Assuming that my above understanding of your model is correct,
here are my "thinking aloud".
- "merge-trees $base $C $merged" looks only at the git object
database for those three trees named. The data structure of
git object database is optimized to distinguish differences
in those recorded trees (and hence recorded blobs they point
at) without unpacking most of the files if the changes are
small, because all the blobs involved are already hashed. It
is not very good at comparing things in git object store and
working files in random states, which would involve unpacking
blobs and comparing, so "merge-trees" does not bother.
- What can come out from merge-trees is therefore one of the
following for each path from the union of paths contained in
$base, $C, and $merged:
(a) Neither $C nor $merged changed it --- merge result is what
is in $C.
(b) $C changed it but $merged did not --- merge result is what
is in $C.
(c) Both $C and $merged changed it in the same way --- merge
result is what is in $C.
(d) $C did not change it but $merged did --- merge result is
what is in $merged.
(e) Both $C and $merged changed it differently --- merge is
needed and automatically succeeds between $C and $merge.
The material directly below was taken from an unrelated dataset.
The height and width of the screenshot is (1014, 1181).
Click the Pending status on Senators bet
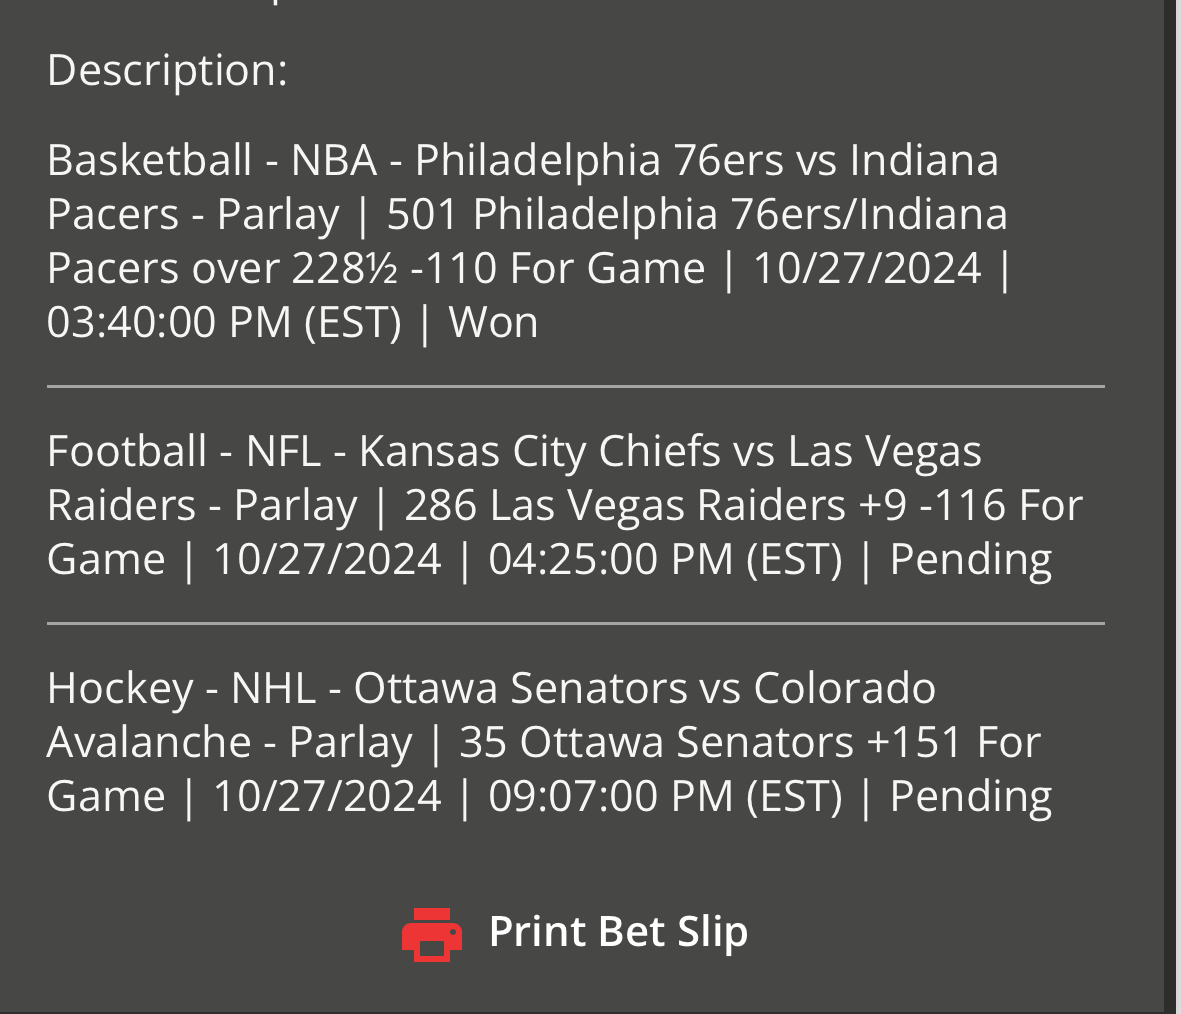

(f) Both $C and $merged changed it differently --- merge is
needed but have conflicts.
- Assuming we are dealing with the case where working files are
dirty and do not match what is in $C, among the above,
(a)-(c) can be ignored by SCM. What the user has in his
working files is exactly what he would have got if he started
working from the merge result, although in reality the work
was started from $C.
Handling (d), (e) and (f) from SCM's point of view would be
the same. They all involve 3-way merges between the file in
the working directory, and the file from $merged, pivoting on
the file from $base. In order to help SCM, merge-trees
therefore should output SHA1 of blobs for such a file from
$base and $merged and expect SCM to run "cat-file blob" on
them and then merge or diff3. Up to the point of giving
those two SHA1 out is the business of merge-trees and after
that it is up to SCM.
That would work. So I should base the design of output from
merge-trees on the above analysis, which probably needs to be
extended to cover differences between creation, modification,
and deletion.
- However, the above is quite different from the way Linus
envisioned initially, on which my current implementation is
based [*3*].
My current implementation is to record the merge outcome in
the temporary dircache $W/,,merge/.git/index for cases
(a)-(e). The last case (f) is problematic and needs human
validation [*2*], so it is not recorded in that temporary
dircache, but the files to be merged are left in that
temporary directory and merge-trees stops there. It is
expected that the end-user or SCM would merge the resulting
file and run update-cache to update $W/,,merge/.git/index.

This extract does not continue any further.